■ Extracted data entries:

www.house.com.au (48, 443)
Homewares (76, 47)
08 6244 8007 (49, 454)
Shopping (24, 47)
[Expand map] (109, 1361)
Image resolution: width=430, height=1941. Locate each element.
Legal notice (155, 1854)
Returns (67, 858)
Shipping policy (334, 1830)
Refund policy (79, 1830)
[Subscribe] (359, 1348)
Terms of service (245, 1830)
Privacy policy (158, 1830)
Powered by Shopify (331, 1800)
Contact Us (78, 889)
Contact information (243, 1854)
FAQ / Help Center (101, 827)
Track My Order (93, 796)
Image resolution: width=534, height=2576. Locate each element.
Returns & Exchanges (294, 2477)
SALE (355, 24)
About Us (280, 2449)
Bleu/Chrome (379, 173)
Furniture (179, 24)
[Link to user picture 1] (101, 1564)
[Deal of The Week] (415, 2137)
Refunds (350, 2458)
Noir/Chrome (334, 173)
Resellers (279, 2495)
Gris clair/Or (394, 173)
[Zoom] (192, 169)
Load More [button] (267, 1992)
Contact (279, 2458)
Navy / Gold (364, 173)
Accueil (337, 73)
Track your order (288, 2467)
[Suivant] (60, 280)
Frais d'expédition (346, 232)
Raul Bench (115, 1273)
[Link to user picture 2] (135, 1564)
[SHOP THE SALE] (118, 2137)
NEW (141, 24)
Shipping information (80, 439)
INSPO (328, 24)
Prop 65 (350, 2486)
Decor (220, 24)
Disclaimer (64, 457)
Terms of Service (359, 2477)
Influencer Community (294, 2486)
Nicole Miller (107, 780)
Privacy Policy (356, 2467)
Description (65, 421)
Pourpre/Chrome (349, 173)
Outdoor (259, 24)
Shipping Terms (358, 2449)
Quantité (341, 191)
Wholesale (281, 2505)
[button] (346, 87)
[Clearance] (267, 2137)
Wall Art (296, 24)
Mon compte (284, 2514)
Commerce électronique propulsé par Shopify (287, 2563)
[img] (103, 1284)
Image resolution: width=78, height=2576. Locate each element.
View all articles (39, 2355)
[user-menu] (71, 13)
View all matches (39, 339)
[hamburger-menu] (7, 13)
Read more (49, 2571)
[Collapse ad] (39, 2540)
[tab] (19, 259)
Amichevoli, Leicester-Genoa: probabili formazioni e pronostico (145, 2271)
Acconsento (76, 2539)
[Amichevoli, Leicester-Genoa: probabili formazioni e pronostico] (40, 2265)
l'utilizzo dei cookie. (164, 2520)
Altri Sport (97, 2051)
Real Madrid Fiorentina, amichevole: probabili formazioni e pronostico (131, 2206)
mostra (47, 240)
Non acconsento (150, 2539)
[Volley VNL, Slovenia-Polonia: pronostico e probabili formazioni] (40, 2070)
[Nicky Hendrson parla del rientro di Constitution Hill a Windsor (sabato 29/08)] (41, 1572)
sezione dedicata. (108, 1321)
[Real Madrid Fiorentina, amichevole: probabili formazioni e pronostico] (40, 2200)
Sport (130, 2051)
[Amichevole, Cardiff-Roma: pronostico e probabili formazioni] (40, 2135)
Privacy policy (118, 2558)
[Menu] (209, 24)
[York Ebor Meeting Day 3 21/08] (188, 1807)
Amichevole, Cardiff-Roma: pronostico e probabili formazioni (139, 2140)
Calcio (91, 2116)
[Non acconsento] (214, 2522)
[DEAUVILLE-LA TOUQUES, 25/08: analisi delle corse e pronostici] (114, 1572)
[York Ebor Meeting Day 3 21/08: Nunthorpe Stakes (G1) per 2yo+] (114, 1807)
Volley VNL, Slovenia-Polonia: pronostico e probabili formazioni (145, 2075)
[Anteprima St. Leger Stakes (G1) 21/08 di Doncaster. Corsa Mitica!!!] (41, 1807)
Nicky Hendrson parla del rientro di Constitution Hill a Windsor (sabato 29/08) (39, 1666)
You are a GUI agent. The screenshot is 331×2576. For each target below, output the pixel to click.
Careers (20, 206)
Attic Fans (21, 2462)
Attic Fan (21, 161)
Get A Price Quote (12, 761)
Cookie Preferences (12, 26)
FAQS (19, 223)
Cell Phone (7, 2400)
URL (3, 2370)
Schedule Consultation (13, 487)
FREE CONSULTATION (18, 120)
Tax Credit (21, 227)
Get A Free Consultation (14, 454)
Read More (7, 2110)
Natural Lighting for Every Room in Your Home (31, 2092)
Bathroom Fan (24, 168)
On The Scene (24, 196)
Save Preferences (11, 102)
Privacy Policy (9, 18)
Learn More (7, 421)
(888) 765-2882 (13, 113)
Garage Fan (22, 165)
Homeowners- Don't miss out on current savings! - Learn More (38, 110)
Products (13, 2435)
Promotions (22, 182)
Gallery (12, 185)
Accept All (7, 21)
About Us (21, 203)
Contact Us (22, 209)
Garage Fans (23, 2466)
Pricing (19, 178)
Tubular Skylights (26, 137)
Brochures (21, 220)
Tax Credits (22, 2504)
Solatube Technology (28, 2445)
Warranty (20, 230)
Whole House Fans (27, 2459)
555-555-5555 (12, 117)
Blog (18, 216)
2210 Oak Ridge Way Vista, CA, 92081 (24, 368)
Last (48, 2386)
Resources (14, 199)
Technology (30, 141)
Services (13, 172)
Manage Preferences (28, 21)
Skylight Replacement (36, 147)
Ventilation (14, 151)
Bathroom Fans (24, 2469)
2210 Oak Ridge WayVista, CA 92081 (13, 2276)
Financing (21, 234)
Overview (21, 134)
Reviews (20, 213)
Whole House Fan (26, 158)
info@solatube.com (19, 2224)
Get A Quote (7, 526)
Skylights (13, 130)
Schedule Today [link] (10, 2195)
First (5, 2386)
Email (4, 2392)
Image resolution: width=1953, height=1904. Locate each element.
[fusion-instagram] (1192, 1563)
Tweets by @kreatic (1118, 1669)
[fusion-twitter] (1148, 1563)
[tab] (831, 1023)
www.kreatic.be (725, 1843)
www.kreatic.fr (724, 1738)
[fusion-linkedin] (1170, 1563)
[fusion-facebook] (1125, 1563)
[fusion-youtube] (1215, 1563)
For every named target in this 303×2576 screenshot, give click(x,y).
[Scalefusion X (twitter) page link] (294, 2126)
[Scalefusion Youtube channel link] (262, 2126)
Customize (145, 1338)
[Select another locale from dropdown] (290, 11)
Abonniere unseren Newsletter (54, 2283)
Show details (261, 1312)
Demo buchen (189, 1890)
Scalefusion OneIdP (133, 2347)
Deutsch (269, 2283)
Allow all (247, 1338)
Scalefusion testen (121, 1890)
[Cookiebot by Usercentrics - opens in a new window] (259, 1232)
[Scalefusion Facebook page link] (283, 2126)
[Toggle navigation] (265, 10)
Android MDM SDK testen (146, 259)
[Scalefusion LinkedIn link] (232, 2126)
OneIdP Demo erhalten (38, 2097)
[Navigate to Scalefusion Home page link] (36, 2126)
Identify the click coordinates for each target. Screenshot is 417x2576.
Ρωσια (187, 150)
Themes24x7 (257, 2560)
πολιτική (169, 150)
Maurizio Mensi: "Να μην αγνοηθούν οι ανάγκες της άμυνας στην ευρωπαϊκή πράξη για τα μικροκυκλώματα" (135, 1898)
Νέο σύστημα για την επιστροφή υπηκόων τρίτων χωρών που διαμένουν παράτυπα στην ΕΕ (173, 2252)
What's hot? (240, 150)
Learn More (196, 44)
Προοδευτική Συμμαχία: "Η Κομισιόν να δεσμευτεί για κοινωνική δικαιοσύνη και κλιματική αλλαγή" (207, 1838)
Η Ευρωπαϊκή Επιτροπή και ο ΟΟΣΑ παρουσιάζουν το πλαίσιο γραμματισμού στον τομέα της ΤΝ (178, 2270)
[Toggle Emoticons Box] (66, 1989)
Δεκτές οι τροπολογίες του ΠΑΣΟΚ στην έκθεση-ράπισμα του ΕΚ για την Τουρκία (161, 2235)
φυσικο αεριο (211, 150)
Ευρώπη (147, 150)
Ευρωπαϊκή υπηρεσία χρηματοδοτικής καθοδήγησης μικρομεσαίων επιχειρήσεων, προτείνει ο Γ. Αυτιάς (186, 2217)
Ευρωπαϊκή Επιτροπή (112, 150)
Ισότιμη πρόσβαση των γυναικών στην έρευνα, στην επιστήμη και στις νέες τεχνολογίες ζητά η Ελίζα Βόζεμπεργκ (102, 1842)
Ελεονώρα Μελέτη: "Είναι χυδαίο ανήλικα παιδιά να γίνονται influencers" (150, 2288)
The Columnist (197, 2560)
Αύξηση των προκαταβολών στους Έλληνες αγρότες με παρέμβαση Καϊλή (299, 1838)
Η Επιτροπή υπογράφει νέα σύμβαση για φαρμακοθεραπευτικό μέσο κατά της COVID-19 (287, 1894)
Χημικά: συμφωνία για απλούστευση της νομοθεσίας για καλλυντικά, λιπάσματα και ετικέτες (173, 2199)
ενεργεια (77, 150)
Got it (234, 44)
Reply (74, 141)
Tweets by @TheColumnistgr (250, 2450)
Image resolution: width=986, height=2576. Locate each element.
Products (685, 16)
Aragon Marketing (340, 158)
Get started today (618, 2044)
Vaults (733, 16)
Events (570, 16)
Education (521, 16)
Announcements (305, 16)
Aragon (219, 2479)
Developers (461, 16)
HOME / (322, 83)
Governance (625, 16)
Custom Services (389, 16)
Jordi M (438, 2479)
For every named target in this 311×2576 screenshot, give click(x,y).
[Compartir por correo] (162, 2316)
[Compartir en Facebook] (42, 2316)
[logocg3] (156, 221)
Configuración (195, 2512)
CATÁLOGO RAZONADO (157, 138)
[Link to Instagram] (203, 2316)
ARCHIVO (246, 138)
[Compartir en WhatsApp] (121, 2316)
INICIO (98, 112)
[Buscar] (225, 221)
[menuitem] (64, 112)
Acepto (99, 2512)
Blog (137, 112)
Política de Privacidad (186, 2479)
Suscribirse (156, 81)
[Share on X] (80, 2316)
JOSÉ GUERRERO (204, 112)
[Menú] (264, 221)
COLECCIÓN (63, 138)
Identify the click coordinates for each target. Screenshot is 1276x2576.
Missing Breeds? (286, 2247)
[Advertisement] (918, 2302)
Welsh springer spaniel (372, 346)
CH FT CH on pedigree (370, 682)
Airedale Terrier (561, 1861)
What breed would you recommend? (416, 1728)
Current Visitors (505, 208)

■ What you should do:
The answer must be the line containing "For every named target in this 311×2576" and every line after it to the end of the data, exactly as written.

■ Output for this exercise:
For every named target in this 311×2576 screenshot, give click(x,y).
[Compartir por correo] (162, 2316)
[Compartir en Facebook] (42, 2316)
[logocg3] (156, 221)
Configuración (195, 2512)
CATÁLOGO RAZONADO (157, 138)
[Link to Instagram] (203, 2316)
ARCHIVO (246, 138)
[Compartir en WhatsApp] (121, 2316)
INICIO (98, 112)
[Buscar] (225, 221)
[menuitem] (64, 112)
Acepto (99, 2512)
Blog (137, 112)
Política de Privacidad (186, 2479)
Suscribirse (156, 81)
[Share on X] (80, 2316)
JOSÉ GUERRERO (204, 112)
[Menú] (264, 221)
COLECCIÓN (63, 138)
Identify the click coordinates for each target. Screenshot is 1276x2576.
Missing Breeds? (286, 2247)
[Advertisement] (918, 2302)
Welsh springer spaniel (372, 346)
CH FT CH on pedigree (370, 682)
Airedale Terrier (561, 1861)
What breed would you recommend? (416, 1728)
Current Visitors (505, 208)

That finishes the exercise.